Supplementary Figure 3: Additional characterization of the expansion potential of naive CD5^hi and CD5^lo CD8⁺ T cell populations.

(A and B) Detection of CD5^lo/hi B8R/K^b-specific (A) and bulk LM-specific cells (B) by IFN-γ. Bulk splenocytes were stimulated with 1 μM B8R_20-27 peptide (A) or PMA/ionomycin (B) for 5 hrs in the presence of BFA and then stained for intracellular IFN-γ. (C-E) The preferential expansion of naive CD5^hi CD8 T cells is not unique to B8R/K^b specific cells or to LM infection. (C) shows the ratio of donor CD5^hi: CD5^lo OVA/K^b-specific cells on day 7 after primary LM-B8R infection or 5 days after re-challenge of memory recipients with virulent LM-B8R. Red symbols indicate mice where OVA/K^b-specific responses were not detected within the CD5^lo donor population and the ratio was arbitrarily set to 100. (D and E) Ratio of donor CD5^hi:CD5^lo gp33/D^b (D) or bulk pathogen-specific cells (E) on days 7 and 30+ after primary acute infection with LCMV Armstrong. (F) In vitro stimulation of CFSE-labeled polyclonal CD5^lo/hi cells with plate-bound αCD3/αCD28 (2.5ug/mL) for 6 days. (G) CD5^hi donor cells still have an advantage over CD5^lo cells in RAG^-/- recipients.
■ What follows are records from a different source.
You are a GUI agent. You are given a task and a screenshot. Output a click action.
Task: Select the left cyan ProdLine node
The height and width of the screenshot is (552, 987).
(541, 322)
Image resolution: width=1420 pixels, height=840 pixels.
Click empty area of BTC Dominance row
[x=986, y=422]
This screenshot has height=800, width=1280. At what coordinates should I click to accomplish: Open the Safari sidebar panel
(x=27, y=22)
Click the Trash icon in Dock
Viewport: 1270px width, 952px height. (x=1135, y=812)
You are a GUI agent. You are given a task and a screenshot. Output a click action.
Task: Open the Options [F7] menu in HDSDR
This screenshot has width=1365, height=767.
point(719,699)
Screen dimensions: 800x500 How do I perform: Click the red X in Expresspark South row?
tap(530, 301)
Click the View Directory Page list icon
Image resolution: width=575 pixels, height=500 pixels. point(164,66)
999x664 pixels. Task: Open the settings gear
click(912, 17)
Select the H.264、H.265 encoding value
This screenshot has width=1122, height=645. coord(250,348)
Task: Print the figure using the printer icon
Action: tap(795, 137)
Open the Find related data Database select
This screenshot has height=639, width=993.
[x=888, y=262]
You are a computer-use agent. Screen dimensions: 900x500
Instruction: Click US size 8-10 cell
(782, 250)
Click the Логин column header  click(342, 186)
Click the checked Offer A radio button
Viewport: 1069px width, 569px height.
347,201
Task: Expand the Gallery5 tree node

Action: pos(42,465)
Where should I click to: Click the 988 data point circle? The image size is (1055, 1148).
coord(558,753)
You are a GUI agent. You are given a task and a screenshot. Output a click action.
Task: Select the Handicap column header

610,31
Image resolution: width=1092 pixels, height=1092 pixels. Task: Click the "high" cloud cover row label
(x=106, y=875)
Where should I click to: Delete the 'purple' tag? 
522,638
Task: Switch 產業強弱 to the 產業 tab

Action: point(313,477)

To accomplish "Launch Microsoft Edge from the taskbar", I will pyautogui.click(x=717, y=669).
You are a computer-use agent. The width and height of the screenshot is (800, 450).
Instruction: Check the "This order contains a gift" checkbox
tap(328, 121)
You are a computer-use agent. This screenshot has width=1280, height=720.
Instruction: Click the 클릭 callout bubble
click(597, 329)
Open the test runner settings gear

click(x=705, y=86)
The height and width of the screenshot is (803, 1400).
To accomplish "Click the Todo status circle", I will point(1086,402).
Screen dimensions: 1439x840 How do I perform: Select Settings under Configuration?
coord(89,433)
Donor cells were transferred into RAG^-/- recipients, infected the next day with LM-B8R, and the splenic responses were analyzed 7 days later. (H) CD5^lo/hi cells were sorted on equally low CD44 expression and adoptively transferred into congenic wild type recipients. Mice were infected with LM-B8R and responses in peripheral blood were analyzed 7 days later. Red symbol indicates mice were the B8R/K^b-specific response was not detected within the CD5^lo donor population and the ratio was arbitrarily set to 100. (I) CD5 expression levels on WT and CD25^-/- naïve CD8+ T cells derived from bone marrow chimeras (described in Fig. 3g). Data in (a,b) are compiled from 1 to 4 experiments (n=4-11), (c) compiled from 2-4 experiments (n=6-11), (d) compiled from 2 experiments (n=4-7) (f) is representative of 2 experiments (g,h) from 1 experiment (n=4) (i) is representative of 3 chimera sets (n=6).